| SHORT EXERCISE A |
Please reproduce the section of the Vim spell-checking page that opens with the words containing "Spell-Checking Files" and closes with "sample .vimrc configuration file.".
| SHORT EXERCISE B |
Answer these questions from the Vim spell-checking page, each on its own line:
(i) Which spell-checker does the writer use on Linux?
(ii) What value is the variable IspellLang given?
(iii) Which key combination cycles backwards through the matching words?
| SHORT EXERCISE C |
Write the next part of the Vim spell-checking page, picking up after its final sentence.

| SOURCE PASSAGE |
··········

The Stripey Site

Spell-Checking Files

Vim can be configured to make it easy to check the spelling in text files, including having misspelt words highlighted in colour, something which can even be done with HTML source code. Various techniques for spell-checking are outlined here, along with an easy way of adding words to a custom dictionary.

All the settings below are included in the sample .vimrc configuration file.

Basics

Integrating Vim with a spell-checker obviously relies on there being a suitable spell-checker available. I use Ispell on Linux, but it should be possible to tweak the code below to work with other tools. Some of what follows also relies on a couple of Vim variables being defined like this:
let IspellLang = 'british'
let PersonalDict = '~/.ispell_' . IspellLang
The first specifies the name of the Ispell dictionary language, so to use these settings with a different language should only involve altering that one variable. The second is the personal dictionary file, but in most cases this should be computed correctly from the language.

Inserting Words from a Dictionary

One of the easiest way to avoid spelling mistakes is to spell words correctly in the first place. Vim can help with this if there’s a suitable plain-text dictionary handy. These settings use Linux’s handy /usr/dict/words and the Ispell personal dictionary (the main Ispell dictionaries are not plain text):
execute 'set dictionary+=' . PersonalDict
set dictionary+=/usr/dict/words
set complete=.,w,k
set infercase
Then at any point you can type the first few letters of a word then press <Ctrl>+N and Vim will type the rest of the first word in the dictionary that begins with those letters. Repeated pressings of <Ctrl>+N will cycle through replacing it in turn with other matching words, and <Ctrl>+P cycles backwards. For example, with the text “elep” typed, pressing <Ctrl>+N replaces this with “elephant” and pressing it again changes that to “elephants”; this is very useful for discovering the spellings of long words.

··········

| RAW DATA |
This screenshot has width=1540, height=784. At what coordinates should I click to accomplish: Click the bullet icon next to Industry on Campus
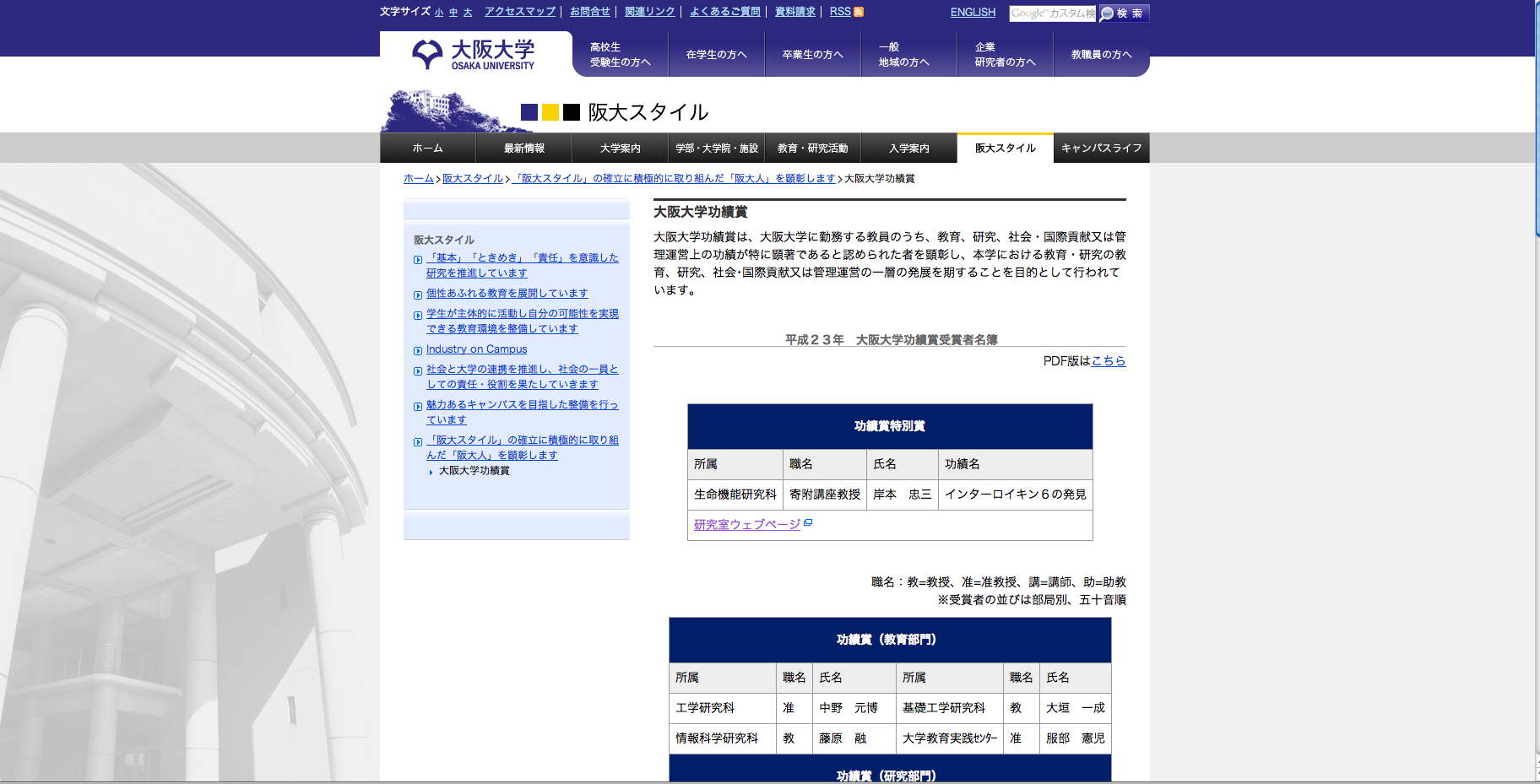click(418, 351)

··········

| OUTPUT A |
Spell-Checking Files

Vim can be configured to make it easy to check the spelling in text files, including having misspelt words highlighted in colour, something which can even be done with HTML source code. Various techniques for spell-checking are outlined here, along with an easy way of adding words to a custom dictionary.

All the settings below are included in the sample .vimrc configuration file.

| OUTPUT B |
(i) Ispell
(ii) 'british'
(iii) <Ctrl>+P

| OUTPUT C |
Correcting Common Typos

Common (unambiguous) typos can be corrected automatically by defining them as ‘abbreviations’:
abbreviate teh the
abbreviate spolier spoiler
abbreviate Comny Conmy
abbreviate atmoic atomic

Interactive Spell Checking

Ispell is an interactive spell-checker, so it is easy to create the \si (“spelling interactive”) mapping to save the current document, have Ispell check (and correct) it, and load the corrected version back into Vim:
execute 'nnoremap \si :w<CR>:!ispell -x -d ' . IspellLang . ' %<CR>:e<CR><CR>'

Listing Spelling Errors

Interactive in-place spell-checking is irritating with things like news and e-mail messages, since these contain headers largely consisting of things that aren’t in the dictionary but definitely don’t want ‘correcting’. Filtering these out prevents the spell-checker seeing them, but also loses them permanently from the file! An alternative is to use a non-interactive checker, which simply lists the errors, like this \sl (“spelling list”) mapping:
execute 'nnoremap \sl :w ! grep -v "^>" <Bar> grep -E -v "^[[:alpha:]-]+: " ' .
  \ '<Bar> ispell -l -d ' . IspellLang . ' <Bar> sort <Bar> uniq<CR>'
This uses ispell with the -l flag to get a list of misspellings; this is similar to the traditional Unix spell command. Header lines are filtered out with grep, as are lines beginning with a > to denote quoted text (so other people’s mistakes are ignored). The sort and uniq commands are used so that just one instance of each misspelling is listed.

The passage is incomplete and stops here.